┌─ Recorded data

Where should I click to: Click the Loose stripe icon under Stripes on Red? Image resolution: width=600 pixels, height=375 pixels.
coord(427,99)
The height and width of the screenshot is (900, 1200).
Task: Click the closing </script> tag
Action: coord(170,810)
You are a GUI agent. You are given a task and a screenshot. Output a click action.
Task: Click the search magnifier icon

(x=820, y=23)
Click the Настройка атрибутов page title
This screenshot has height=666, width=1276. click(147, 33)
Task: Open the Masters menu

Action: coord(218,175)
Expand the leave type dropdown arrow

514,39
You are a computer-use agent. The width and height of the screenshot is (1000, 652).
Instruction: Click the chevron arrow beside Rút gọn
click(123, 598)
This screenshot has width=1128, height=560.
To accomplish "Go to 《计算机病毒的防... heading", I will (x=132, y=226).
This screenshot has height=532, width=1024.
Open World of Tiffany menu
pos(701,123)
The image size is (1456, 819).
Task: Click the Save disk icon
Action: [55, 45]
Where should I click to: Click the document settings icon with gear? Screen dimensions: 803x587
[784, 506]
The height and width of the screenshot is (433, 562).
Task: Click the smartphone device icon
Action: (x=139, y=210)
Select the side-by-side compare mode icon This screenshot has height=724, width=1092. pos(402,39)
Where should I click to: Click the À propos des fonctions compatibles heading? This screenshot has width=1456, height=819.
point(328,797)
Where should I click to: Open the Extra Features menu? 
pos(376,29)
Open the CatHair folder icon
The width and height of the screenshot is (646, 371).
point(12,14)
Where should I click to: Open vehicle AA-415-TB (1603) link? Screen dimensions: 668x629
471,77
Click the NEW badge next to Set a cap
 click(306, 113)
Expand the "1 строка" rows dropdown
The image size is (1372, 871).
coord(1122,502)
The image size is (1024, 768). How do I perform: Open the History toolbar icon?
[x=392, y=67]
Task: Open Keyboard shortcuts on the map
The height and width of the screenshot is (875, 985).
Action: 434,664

└─

*What to do*
Return every line of the listing above verbatim, with no changes.

*Finished answer*
Where should I click to: Click the Loose stripe icon under Stripes on Red? Image resolution: width=600 pixels, height=375 pixels.
coord(427,99)
The height and width of the screenshot is (900, 1200).
Task: Click the closing </script> tag
Action: coord(170,810)
You are a GUI agent. You are given a task and a screenshot. Output a click action.
Task: Click the search magnifier icon

(x=820, y=23)
Click the Настройка атрибутов page title
This screenshot has height=666, width=1276. click(147, 33)
Task: Open the Masters menu

Action: coord(218,175)
Expand the leave type dropdown arrow

514,39
You are a computer-use agent. The width and height of the screenshot is (1000, 652).
Instruction: Click the chevron arrow beside Rút gọn
click(123, 598)
This screenshot has width=1128, height=560.
To accomplish "Go to 《计算机病毒的防... heading", I will (x=132, y=226).
This screenshot has height=532, width=1024.
Open World of Tiffany menu
pos(701,123)
The image size is (1456, 819).
Task: Click the Save disk icon
Action: [55, 45]
Where should I click to: Click the document settings icon with gear? Screen dimensions: 803x587
[784, 506]
The height and width of the screenshot is (433, 562).
Task: Click the smartphone device icon
Action: (x=139, y=210)
Select the side-by-side compare mode icon This screenshot has height=724, width=1092. pos(402,39)
Where should I click to: Click the À propos des fonctions compatibles heading? This screenshot has width=1456, height=819.
point(328,797)
Where should I click to: Open the Extra Features menu? 
pos(376,29)
Open the CatHair folder icon
The width and height of the screenshot is (646, 371).
point(12,14)
Where should I click to: Open vehicle AA-415-TB (1603) link? Screen dimensions: 668x629
471,77
Click the NEW badge next to Set a cap
 click(306, 113)
Expand the "1 строка" rows dropdown
The image size is (1372, 871).
coord(1122,502)
The image size is (1024, 768). How do I perform: Open the History toolbar icon?
[x=392, y=67]
Task: Open Keyboard shortcuts on the map
The height and width of the screenshot is (875, 985).
Action: 434,664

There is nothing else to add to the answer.